OBJECTIVE: Reduce aviation mission system integration testing time and effort and increase assurance by developing testing tools that support a model-based system development process. Develop a software tool that will check instrumentation data collected from an integrated mission system to see if the observed system behaviors of an integrated mission system conforms to required and allowed behaviors defined in an Architectural Analysis and Design Language (AADL) model of the integrated aviation software and hardware mission system.

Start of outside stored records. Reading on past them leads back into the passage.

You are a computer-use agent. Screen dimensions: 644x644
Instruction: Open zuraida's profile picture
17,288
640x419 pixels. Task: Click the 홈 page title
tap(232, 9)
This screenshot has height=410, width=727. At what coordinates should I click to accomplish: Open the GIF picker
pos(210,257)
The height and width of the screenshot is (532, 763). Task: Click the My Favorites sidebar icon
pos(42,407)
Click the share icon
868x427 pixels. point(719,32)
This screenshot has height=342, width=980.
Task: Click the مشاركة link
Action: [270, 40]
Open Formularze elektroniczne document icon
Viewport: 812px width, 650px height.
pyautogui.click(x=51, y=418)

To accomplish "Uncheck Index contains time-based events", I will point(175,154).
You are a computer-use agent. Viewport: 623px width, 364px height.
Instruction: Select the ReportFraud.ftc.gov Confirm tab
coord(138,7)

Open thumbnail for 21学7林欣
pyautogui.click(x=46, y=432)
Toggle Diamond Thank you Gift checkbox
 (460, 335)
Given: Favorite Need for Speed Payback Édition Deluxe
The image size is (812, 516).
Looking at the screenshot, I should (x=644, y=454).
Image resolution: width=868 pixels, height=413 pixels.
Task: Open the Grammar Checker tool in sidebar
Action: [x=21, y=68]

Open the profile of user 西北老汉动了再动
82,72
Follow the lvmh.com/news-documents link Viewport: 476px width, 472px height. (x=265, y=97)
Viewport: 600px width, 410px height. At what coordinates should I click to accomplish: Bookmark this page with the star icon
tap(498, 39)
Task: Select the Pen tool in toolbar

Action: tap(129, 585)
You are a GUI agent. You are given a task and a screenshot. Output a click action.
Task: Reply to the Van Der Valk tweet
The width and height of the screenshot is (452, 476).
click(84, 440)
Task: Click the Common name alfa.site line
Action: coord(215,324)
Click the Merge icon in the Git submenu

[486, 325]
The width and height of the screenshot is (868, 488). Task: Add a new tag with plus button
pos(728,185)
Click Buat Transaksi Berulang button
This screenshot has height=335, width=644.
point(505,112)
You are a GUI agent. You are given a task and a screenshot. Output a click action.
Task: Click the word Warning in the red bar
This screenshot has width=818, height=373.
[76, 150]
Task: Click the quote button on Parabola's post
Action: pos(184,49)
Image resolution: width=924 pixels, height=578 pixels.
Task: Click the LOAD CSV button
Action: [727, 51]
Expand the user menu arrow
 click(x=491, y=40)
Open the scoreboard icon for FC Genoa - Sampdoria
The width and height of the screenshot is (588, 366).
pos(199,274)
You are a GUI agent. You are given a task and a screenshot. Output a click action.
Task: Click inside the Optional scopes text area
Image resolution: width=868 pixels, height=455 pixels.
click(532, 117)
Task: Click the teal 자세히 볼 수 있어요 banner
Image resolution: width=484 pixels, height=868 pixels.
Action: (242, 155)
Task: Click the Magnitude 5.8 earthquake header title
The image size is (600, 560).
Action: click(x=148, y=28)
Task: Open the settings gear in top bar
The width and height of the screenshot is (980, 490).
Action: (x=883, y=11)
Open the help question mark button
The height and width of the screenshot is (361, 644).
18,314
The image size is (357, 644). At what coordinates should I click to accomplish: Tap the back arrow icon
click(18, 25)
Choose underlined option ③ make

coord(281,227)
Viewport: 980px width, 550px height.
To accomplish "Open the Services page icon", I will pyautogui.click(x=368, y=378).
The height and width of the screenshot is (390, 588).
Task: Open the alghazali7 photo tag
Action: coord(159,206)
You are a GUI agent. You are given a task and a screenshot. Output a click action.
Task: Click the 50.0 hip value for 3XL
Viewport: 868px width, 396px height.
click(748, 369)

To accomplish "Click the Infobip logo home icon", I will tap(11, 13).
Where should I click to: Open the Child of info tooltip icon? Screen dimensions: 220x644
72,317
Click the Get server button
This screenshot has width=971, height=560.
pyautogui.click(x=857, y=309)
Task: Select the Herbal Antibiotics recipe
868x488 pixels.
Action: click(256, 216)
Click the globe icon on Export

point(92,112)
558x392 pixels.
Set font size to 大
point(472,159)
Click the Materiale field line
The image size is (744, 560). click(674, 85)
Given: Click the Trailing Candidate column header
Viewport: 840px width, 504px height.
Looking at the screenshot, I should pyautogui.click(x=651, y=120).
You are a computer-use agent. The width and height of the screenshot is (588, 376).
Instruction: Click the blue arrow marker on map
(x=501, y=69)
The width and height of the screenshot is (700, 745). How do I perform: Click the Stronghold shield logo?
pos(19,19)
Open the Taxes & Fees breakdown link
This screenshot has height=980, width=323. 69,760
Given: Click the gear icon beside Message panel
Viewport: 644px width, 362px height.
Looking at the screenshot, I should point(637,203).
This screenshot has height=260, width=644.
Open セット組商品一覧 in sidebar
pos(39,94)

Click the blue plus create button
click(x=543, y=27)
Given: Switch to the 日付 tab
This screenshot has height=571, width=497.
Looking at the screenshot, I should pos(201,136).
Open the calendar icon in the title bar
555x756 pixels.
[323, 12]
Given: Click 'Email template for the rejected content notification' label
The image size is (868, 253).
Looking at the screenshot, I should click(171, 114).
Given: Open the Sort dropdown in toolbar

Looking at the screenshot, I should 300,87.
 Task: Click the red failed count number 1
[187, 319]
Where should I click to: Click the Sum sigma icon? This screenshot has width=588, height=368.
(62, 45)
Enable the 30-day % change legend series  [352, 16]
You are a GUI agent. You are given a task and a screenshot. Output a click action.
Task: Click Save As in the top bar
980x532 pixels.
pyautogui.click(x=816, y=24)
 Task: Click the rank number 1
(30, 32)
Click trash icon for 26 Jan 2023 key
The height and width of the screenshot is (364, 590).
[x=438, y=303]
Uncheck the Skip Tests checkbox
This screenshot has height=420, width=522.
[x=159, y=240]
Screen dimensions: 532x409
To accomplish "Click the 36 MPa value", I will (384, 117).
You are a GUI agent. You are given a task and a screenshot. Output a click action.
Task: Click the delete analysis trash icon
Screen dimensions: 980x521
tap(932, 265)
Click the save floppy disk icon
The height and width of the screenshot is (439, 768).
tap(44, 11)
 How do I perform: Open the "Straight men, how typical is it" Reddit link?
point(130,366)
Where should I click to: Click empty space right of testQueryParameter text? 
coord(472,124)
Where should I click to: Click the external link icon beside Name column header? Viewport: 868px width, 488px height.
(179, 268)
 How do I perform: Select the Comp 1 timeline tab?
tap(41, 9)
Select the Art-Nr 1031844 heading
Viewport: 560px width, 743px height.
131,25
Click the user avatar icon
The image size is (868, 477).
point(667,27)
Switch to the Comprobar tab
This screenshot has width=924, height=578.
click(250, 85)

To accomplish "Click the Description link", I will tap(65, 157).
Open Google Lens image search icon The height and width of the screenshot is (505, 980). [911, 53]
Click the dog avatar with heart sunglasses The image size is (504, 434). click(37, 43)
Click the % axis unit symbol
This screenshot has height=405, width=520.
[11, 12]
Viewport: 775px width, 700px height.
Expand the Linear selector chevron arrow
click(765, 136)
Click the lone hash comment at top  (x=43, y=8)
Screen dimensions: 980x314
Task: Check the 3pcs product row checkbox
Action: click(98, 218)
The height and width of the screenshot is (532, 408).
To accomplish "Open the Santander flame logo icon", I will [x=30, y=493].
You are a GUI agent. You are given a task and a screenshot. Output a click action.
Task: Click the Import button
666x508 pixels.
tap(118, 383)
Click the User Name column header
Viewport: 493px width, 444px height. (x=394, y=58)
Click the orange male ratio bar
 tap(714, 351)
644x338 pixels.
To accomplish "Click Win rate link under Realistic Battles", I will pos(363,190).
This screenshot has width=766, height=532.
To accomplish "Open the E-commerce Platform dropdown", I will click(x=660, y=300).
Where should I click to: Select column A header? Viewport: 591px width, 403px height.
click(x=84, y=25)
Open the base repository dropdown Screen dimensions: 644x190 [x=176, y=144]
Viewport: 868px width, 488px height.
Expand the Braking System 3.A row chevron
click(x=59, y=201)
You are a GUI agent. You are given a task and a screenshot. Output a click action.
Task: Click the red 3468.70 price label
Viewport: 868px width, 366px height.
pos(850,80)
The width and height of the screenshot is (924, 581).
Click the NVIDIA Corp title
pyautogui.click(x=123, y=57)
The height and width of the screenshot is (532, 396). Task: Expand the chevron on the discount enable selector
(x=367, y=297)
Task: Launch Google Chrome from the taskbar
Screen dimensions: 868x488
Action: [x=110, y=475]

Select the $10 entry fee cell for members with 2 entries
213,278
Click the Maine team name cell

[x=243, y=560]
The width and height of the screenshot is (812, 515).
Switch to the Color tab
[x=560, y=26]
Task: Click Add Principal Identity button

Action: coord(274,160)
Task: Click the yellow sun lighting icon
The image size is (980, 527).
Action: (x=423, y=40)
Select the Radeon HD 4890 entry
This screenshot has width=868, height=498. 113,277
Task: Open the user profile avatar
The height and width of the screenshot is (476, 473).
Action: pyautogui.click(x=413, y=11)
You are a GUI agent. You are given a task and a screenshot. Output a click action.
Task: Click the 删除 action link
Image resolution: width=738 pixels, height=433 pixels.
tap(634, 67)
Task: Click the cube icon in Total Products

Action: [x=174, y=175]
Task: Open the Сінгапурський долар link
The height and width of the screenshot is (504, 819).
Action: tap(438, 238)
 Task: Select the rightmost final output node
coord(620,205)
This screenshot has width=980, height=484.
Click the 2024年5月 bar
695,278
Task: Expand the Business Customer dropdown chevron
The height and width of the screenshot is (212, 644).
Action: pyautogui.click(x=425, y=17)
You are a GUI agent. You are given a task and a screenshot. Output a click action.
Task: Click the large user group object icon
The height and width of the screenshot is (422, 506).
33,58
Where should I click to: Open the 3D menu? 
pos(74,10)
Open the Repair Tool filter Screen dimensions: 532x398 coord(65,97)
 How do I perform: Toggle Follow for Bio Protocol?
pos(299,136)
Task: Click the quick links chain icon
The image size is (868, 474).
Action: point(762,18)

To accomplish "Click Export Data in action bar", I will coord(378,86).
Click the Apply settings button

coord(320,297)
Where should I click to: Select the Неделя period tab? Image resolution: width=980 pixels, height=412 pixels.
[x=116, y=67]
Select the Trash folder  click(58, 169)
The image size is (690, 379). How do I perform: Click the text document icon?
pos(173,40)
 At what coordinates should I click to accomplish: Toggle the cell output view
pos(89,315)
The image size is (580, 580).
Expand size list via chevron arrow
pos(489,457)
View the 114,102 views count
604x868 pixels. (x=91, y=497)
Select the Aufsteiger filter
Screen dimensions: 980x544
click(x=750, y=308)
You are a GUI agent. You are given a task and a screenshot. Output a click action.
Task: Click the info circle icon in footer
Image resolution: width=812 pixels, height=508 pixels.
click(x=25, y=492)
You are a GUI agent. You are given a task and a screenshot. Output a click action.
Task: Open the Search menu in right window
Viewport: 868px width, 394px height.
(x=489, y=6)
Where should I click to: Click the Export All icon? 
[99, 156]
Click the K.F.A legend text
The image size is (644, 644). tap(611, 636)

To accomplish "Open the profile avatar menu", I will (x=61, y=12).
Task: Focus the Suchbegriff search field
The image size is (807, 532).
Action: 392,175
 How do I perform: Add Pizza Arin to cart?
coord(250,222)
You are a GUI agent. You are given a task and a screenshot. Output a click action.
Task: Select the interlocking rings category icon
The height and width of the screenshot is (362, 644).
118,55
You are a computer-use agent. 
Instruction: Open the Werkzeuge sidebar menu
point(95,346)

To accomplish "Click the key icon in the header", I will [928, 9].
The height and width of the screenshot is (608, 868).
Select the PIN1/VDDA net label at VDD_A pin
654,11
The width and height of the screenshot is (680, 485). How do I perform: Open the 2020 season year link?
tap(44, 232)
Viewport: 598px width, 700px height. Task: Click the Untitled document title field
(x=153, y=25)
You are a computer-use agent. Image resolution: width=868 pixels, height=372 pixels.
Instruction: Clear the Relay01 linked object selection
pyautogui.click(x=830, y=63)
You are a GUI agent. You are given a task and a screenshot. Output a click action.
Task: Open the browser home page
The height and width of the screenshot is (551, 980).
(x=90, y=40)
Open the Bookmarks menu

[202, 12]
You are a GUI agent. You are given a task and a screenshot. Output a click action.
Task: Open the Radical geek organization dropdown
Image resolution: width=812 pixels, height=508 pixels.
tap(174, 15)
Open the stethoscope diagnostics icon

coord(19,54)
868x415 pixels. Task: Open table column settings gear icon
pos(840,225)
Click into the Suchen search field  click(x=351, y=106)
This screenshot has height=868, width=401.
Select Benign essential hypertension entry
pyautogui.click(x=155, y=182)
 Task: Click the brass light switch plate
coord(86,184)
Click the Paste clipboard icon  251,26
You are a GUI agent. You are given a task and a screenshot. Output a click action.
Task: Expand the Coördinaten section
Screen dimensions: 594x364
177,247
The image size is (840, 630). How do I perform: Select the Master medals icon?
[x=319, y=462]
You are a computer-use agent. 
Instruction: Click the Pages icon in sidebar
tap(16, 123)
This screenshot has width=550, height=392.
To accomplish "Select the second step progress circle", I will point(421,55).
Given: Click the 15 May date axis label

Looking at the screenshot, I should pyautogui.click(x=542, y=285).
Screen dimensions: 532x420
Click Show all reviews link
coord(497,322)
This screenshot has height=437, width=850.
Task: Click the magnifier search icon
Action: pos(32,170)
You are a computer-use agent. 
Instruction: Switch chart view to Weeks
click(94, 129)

DESCRIPTION: Model-Based Engineering (MBE) is widely-used for design, analysis and implementation of mission system components, including some model-based testing of components. System integration testing currently depends largely on tests that are manually created from structured natural language specifications augmented with engineering annotations and diagrams. Confirming that the test results are correct is also a manually-intensive and error-prone process. Future aviation mission systems will use Model-Based System Engineering (MBSE) methods for integrated system requirements and architecture definition. Department of Defense (DoD) programs, including the Joint Multi-Role (JMR) project for the Future Vertical Lift (FVL) program and the Air Force Research Laboratory (AFRL) unmanned aerial systems research, and commercial industry’s Aerospace Vehicle Systems Institute’s Systems (AVSI) Architecture Virtual Integration (SAVI) project, are using models of integrated systems captured in the Architecture Analysis and Design Language (AADL). A variety of existing analyses can be used verify and validate these aviation mission system models during the early development phase. However, methods and supporting tools are needed to provide assurance that as-built integrated aviation mission systems comply with their requirements specified in an architecture-level model. Note that it is expected that future mission system requirements can and will be captured in architectural models.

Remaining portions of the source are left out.